Ukraine’s demands for weapons since Russia’s Feb. 24 assault may point to the need for the United States and its allies to invest in diverse production lines and ramping up capacity for producing air-to-air missiles and energetics for munitions, a U.S. Air Force official said on Sept. 27 at the ComDef 2022 conference in Arlington, Va.
“When we’re in negotiations for production, our historic tendencies for the last 30 years that I’ve been involved in this is to only pay for the infrastructure to support the demand that I’m projecting,” Jim Dunn, the U.S. Air Force’s director of policy and programs for international affairs, said in response to a question. “What the last year has told us is that that is a very efficient and low-cost option that may lead to disaster. So you have to make your choices on what you’re gonna buy, and I would focus on those things that have more universal appeal—energetics/having more capacity globally for the production of energetics so that we can load shells, so that we can load missiles, would be one [future area of investment].”
“There are some fairly high demand, common commodities that are out there in the Air Force that I deal with–air-to-air missiles,” Dunn said. “I would offer that an investment in increasing capacity in air-to-air missiles may result in the future with inefficiencies where I have two lines that are now only operating at 50 or 60 percent capacity, instead of one line that’s operating at 92 percent capacity, but I think that investment is in our interest, given today’s environment.”
Amid concerns that large shipments of U.S. weapon systems and munitions to Ukraine are beginning to deplete Defense Department inventories, defense industry officials said last week that they can surge their capacity in 12 to 18 months, rather than the typical 24 to 30 months, to build weapons more quickly, if DoD and defense companies undertake advance planning and investments in long-lead materials (Defense Daily, Sept. 22).

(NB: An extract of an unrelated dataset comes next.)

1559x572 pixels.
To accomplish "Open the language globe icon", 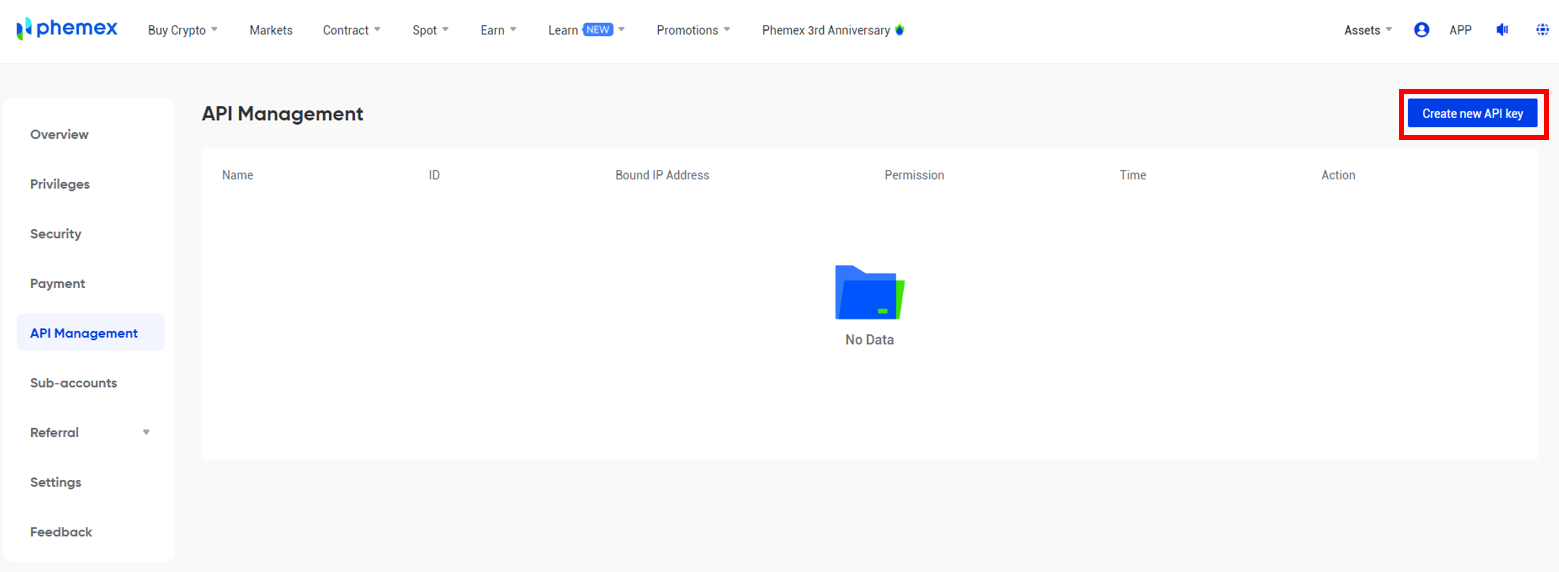I will (x=1542, y=30).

“Industry is producing exactly what we asked them to do,” Dunn said on Sept. 27. “We’ve come out of a period where we have deliberately made decisions based on the environment and the perceptions of the time, and we’ve leaned out processes. We’ve achieved efficiencies. We’ve driven down costs. We’ve switched to ‘just in time’ delivery. Supplies on hand have been an anathema to a large degree because it’s perceived to be capital that’s not in motion. They’re just sitting on their stockpiles or sitting in warehouses or shelves.”
“Those were decisions made during a different environment,” he said. “We have a new environment now, and what we’re getting reminded here over the past year is the consumption rates that come with mechanized, modern warfare once again…Right now, for various commodities we are fully subscribed in the production capacity that’s available over the next five years. The only way to accelerate that is to make the production capacity better. That infrastructure investment–that capital investment–to stand up new production lines, new sources of supply, new long lead item producers, new work force members all take an investment, and they take some finite amount of time.”
Dunn said that some vendors may have some “latent capacity,” however, and may be able, for example, to add an extra shift for workers–one that may come with a significant investment.
“From government down through industry, we’ve all driven the capacity for surge out of our systems because we did not perceive a need for that capacity, and therefore, we didn’t want to pay for it,” Dunn said. “Well, it’s time to pay for it. It’s time for us to make those changes, to realize that we have to invest in infrastructure. We have to have the capacity to meet the threats we’re experiencing today and the ones that may be emerging for us tomorrow, and that will be an expensive proposition.”
“And, if we find out that two years from now, things have changed, and we didn’t have to use that additional capacity, we should all say, ‘Thank God,’ but this is an investment that needs to be made because we have put ourselves in the position that we do not have the ability to respond to the crisis of the day,” he said.